▶ About this exercise: Print only the lines below from the one with "phpBB.nl (472, 995)" to the one with "Login (554, 18)", both included, exactly as they stand. Leave pictures out.

Stored items
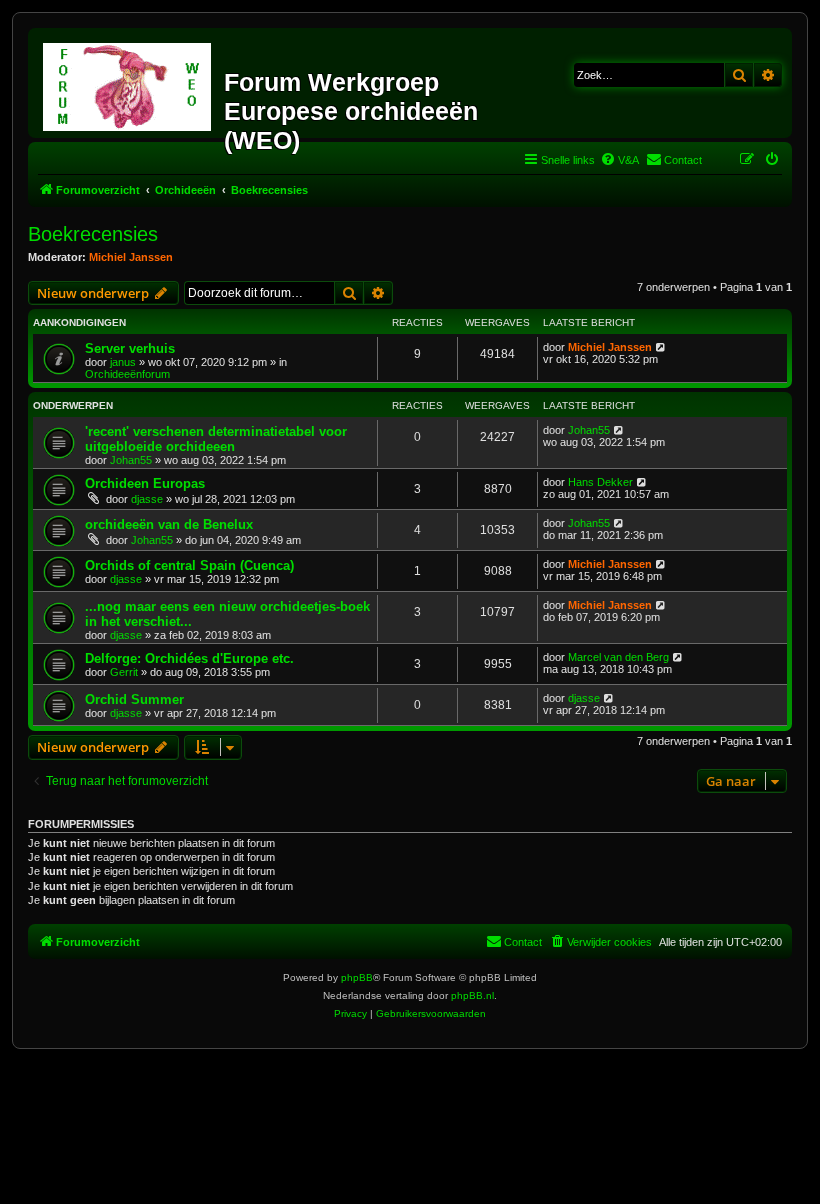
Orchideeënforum (127, 374)
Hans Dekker (600, 482)
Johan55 (131, 460)
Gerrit (124, 672)
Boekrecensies (93, 234)
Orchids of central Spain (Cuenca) (189, 565)
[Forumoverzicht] (128, 83)
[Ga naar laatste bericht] (661, 347)
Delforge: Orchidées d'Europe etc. (189, 658)
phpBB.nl (472, 995)
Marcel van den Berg (618, 657)
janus (123, 362)
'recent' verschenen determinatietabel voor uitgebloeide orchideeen (216, 439)
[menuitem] (619, 160)
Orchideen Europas (145, 483)
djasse (147, 499)
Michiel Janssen (131, 257)
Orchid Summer (134, 699)
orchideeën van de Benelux (169, 524)
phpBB (357, 977)
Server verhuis (130, 348)
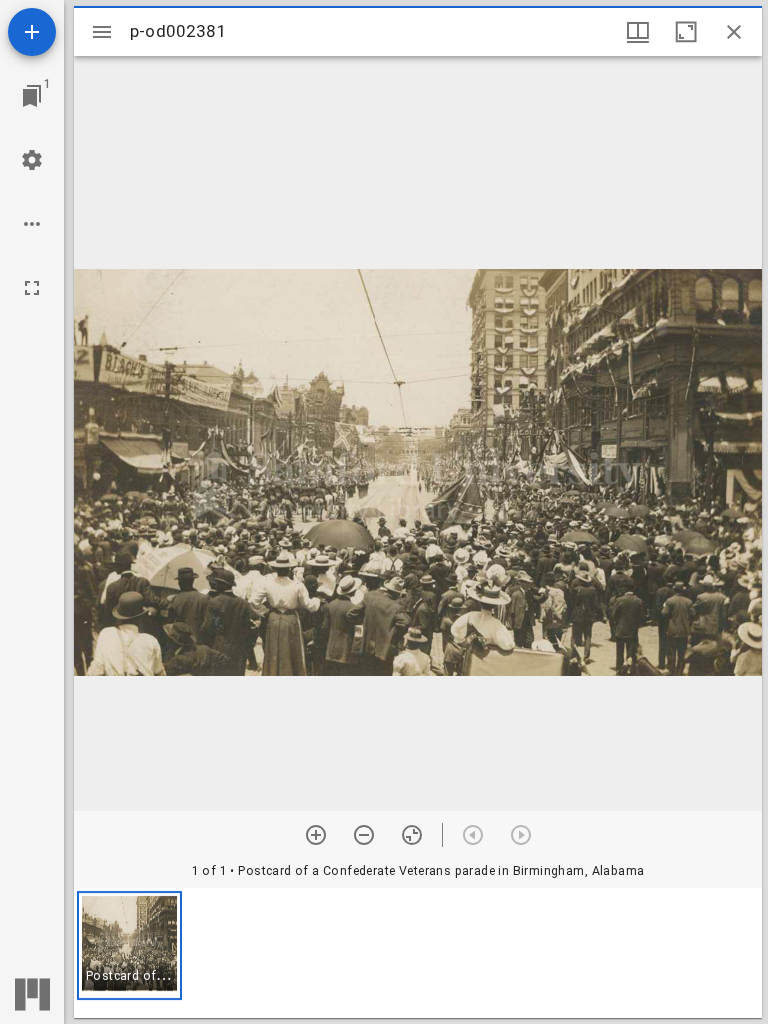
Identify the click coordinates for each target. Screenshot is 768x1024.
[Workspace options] (32, 224)
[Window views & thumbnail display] (638, 32)
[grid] (418, 953)
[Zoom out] (364, 835)
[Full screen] (32, 288)
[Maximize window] (686, 32)
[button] (129, 945)
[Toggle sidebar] (102, 32)
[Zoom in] (316, 835)
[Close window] (734, 32)
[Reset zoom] (412, 835)
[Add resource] (32, 32)
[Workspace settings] (32, 160)
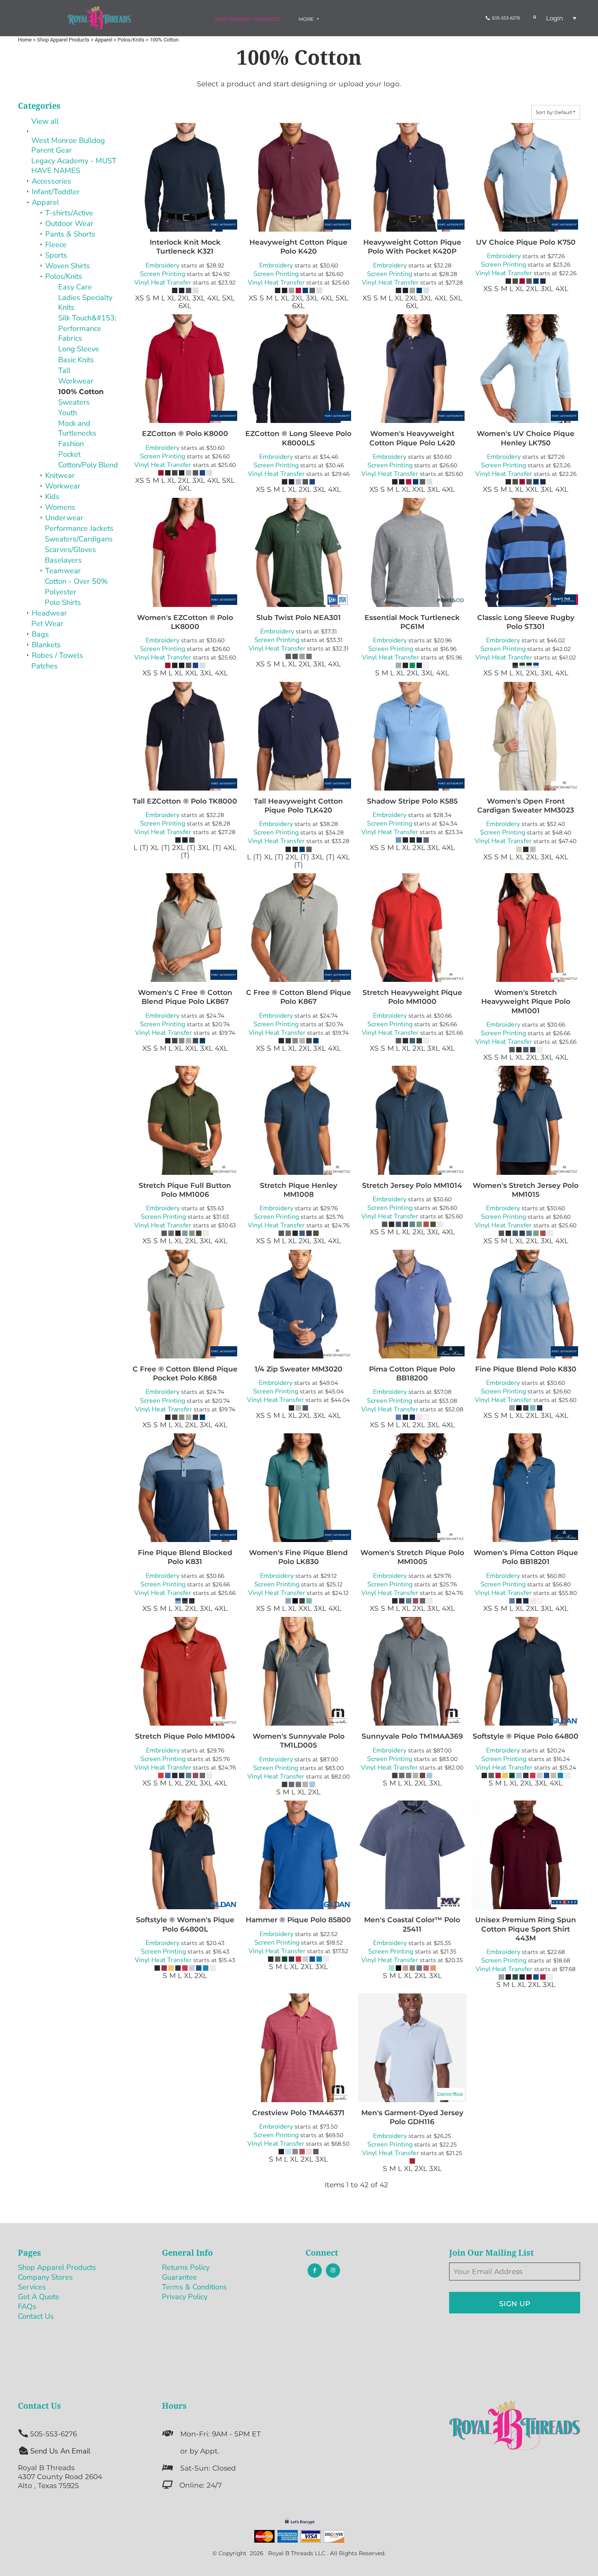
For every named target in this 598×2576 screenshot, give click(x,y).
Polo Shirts (63, 602)
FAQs (27, 2306)
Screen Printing (162, 273)
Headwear (49, 613)
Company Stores (45, 2277)
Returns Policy (186, 2267)
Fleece (56, 244)
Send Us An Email (60, 2451)
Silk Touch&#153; (87, 318)
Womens (60, 507)
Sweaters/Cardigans (79, 539)
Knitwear (60, 475)
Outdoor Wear (69, 223)
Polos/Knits (63, 276)
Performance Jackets (79, 528)
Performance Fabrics (79, 333)
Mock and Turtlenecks (77, 428)
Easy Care (75, 287)
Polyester (60, 592)
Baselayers (63, 560)
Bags (40, 634)
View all (45, 121)
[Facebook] (315, 2270)
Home (25, 40)
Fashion (71, 443)
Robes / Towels (57, 655)
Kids (52, 496)
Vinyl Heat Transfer (162, 282)
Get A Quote (38, 2296)
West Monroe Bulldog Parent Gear (68, 145)
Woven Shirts (67, 266)
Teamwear (63, 570)
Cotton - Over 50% (76, 581)
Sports (56, 255)
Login (554, 18)
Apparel (45, 202)
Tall (64, 370)
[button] (251, 19)
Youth (67, 412)
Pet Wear (47, 623)
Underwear (64, 518)
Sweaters (74, 402)
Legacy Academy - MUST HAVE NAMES (73, 165)
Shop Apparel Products (57, 2267)
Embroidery (162, 265)
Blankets (46, 645)
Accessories (51, 181)
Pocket (69, 454)
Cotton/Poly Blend (88, 465)
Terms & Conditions (194, 2287)
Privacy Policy (184, 2296)
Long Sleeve (78, 349)
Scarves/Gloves (70, 549)
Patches (44, 666)
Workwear (76, 381)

▶ Result for this task:
phpBB.nl (472, 995)
Marcel van den Berg (618, 657)
janus (123, 362)
'recent' verschenen determinatietabel voor uitgebloeide orchideeen (216, 439)
[menuitem] (619, 160)
Orchideen Europas (145, 483)
djasse (147, 499)
Michiel Janssen (131, 257)
Orchid Summer (134, 699)
orchideeën van de Benelux (169, 524)
phpBB (357, 977)
Server verhuis (130, 348)
Identify the click coordinates for each target. Screenshot is 768x1024.
[Workspace options] (32, 224)
[Window views & thumbnail display] (638, 32)
[grid] (418, 953)
[Zoom out] (364, 835)
[Full screen] (32, 288)
[Maximize window] (686, 32)
[button] (129, 945)
[Toggle sidebar] (102, 32)
[Zoom in] (316, 835)
[Close window] (734, 32)
[Reset zoom] (412, 835)
[Add resource] (32, 32)
[Workspace settings] (32, 160)
For every named target in this 598×2576 screenshot, give click(x,y).
Polo Shirts (63, 602)
FAQs (27, 2306)
Screen Printing (162, 273)
Headwear (49, 613)
Company Stores (45, 2277)
Returns Policy (186, 2267)
Fleece (56, 244)
Send Us An Email (60, 2451)
Silk Touch&#153; (87, 318)
Womens (60, 507)
Sweaters/Cardigans (79, 539)
Knitwear (60, 475)
Outdoor Wear (69, 223)
Polos/Knits (63, 276)
Performance Jackets (79, 528)
Performance Fabrics (79, 333)
Mock and Turtlenecks (77, 428)
Easy Care (75, 287)
Polyester (60, 592)
Baselayers (63, 560)
Bags (40, 634)
View all (45, 121)
[Facebook] (315, 2270)
Home (25, 40)
Fashion (71, 443)
Robes / Towels (57, 655)
Kids (52, 496)
Vinyl Heat Transfer (162, 282)
Get A Quote (38, 2296)
West Monroe Bulldog Parent Gear (68, 145)
Woven Shirts (67, 266)
Teamwear (63, 570)
Cotton - Over 50% (76, 581)
Sports (56, 255)
Login (554, 18)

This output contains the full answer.